Professor Jeffrey L. Fisher is quoted in The New York Times in an article about the Supreme Court case Melendez-Diaz v. Massachusetts:

The Supreme Court heard arguments on Monday in a case that could have broad implications for how prosecutors present evidence from crime laboratories at trial.

Many states allow reports from crime laboratories to be submitted to juries through written certifications rather than live testimony. That practice is convenient, but it may run afoul of the Sixth Amendment’s “confrontation clause,” which guarantees criminal defendants the right to confront the witnesses against them.

Several justices seemed to struggle to find the dividing line between the kinds of information that must be presented through live testimony and those that are routine, reliable or tangential enough to require only a written certification. The justices also indicated that they were aware of recent scandals at major crime laboratories involving the flawed analysis of blood, hair, ballistics and other evidence.

Justice Stephen G. Breyer cited a supporting brief filed by the National Innocence Network in the case, Melendez-Diaz v. Massachusetts, No. 07-591. The brief, Justice Breyer said, “is filled with horror stories of how police labs or other labs have really been way off base and moreover really wrong.”

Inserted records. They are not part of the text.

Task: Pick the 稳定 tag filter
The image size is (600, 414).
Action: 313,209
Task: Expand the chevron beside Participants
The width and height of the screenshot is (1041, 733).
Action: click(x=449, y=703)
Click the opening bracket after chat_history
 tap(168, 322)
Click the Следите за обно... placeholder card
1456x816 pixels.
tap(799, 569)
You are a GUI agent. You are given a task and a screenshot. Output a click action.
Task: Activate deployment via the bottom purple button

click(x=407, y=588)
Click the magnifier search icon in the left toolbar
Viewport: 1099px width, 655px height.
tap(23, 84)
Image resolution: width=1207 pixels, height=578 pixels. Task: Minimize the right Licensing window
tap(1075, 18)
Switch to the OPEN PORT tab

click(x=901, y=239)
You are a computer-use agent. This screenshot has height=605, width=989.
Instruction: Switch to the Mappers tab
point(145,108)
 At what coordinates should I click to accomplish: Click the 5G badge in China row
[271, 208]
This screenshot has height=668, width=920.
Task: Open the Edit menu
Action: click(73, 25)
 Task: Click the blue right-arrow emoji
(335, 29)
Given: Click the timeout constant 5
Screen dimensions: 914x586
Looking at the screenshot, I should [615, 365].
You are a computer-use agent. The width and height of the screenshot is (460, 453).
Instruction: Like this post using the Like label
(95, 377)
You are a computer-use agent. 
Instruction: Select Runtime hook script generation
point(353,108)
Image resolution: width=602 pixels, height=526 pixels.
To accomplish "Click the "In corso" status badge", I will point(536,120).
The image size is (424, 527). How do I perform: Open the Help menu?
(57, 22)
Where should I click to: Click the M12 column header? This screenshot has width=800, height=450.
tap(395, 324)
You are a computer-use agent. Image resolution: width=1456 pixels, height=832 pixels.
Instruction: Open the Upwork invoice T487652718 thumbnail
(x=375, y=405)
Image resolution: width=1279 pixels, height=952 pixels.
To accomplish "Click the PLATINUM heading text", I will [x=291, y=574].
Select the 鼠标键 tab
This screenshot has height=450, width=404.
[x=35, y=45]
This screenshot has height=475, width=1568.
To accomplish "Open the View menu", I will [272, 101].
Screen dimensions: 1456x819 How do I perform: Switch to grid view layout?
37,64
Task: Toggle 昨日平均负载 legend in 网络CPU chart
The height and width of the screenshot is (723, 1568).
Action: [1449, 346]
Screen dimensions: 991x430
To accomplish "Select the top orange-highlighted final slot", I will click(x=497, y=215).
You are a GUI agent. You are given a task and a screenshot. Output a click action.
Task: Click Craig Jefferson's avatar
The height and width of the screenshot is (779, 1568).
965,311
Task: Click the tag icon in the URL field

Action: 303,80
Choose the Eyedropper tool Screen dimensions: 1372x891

Jeffrey L. Fisher, representing Mr. Melendez-Diaz, disputed that distinction on practical grounds, saying that defendants might want to know quite a bit about the chemical analysis of substances determined to be illegal drugs. “What test was performed?” Mr. Fisher asked, giving examples. “What’s the error rate on that test? How do your protocols work? What are your experience and credentials in analyzing those?”

Mr. Fisher also objected to the distinction as a matter of principle. If the confrontation clause applied, he said, the reliability of the evidence would not matter and the defendant could put the government to the burden of proving its case through live testimony.